On pourrait argumenter que les spectacles en direct sont sous pression dans un monde de plus en plus numérique. Avant même que la COVID-19 stimule une accélération mondiale de l’activité en ligne, les années 2010 ont été marquées par le développement électronique de l’opéra. Neef a peu fait pour tirer parti de la tendance. En effet, sa contribution la plus notable à l’évolution de l’accès public en 2012 a été de ne pas parvenir à un accord avec l’orchestre de la COC qui aurait permis de garder les productions de Toronto au programme de Saturday Afternoon at the Opera à la radio de la CBC.

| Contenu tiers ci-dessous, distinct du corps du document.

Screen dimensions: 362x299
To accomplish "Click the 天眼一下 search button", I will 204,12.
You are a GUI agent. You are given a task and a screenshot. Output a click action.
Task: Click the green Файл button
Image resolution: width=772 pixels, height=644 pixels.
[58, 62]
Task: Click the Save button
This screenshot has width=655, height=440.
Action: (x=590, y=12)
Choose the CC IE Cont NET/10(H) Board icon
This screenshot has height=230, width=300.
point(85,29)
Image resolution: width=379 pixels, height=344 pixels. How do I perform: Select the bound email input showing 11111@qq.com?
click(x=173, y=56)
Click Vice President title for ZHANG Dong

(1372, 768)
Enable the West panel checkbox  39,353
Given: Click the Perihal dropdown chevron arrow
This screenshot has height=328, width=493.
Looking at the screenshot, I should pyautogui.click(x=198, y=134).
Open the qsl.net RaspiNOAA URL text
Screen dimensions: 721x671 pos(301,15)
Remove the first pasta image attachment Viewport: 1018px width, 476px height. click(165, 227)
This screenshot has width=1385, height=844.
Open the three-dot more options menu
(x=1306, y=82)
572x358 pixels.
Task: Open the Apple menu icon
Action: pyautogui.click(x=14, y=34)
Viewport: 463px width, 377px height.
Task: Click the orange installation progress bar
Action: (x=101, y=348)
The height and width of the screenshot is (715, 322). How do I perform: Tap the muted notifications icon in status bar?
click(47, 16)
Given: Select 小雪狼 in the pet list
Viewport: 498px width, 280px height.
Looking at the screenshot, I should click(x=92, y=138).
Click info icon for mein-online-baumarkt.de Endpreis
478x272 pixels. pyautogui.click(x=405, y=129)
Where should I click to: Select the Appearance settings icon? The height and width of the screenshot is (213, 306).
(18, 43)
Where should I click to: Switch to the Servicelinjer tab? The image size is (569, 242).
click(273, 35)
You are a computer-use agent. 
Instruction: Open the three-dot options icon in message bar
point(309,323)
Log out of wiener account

Si la médiocrité des résultats se produisait malgré la splendeur artistique de chaque saison, il serait possible de qualifier Neef de visionnaire européen aux idées trop avant-gardistes pour la région nord-américaine dans laquelle il se trouve. En réalité, le penchant de Neef pour les costumes modernes et les mises en scène boursouflées a créé une série de navets prétentieux qui pourraient être facilement amortis dans une maison européenne soutenue par l’État, mais qui sont catastrophiques pour une compagnie qui fonctionne grâce à un mélange précaire de revenus de billetterie, de philanthropie, de dons et de subventions gouvernementales.
Même ceux qui appréciaient l’apparition des lutteurs de sumo dans le Semele de Haendel ou l’utilisation d’un téléphone par le personnage principal de La Clemenza di Tito de Mozart ont parfois remis en question les résultats de cette compagnie, théoriquement nationale en tant que productrice d’opéra canadien. Les seules œuvres canadiennes en version intégrale sur scène auxquelles Neef a donné son feu vert sont Hadrian de Rufus Wainwright, qui ne pouvait manquer d’attirer un public, et Louis Riel de Harry Somers, un classique éprouvé.
Je pourrais continuer, mais vous pouvez en rajouter par vous-même. L’important est de tirer des leçons des années Neef et de relancer une compagnie à l’histoire honorable, disposant d’une salle magnifique et d’un énorme marché potentiel. Les recherches pour trouver un successeur ont commencé. Ce dernier aura beaucoup à réparer et à restaurer lorsque la pandémie se calmera. Au moins, il disposera d’un plan bien défini lui indiquant quoi ne pas faire.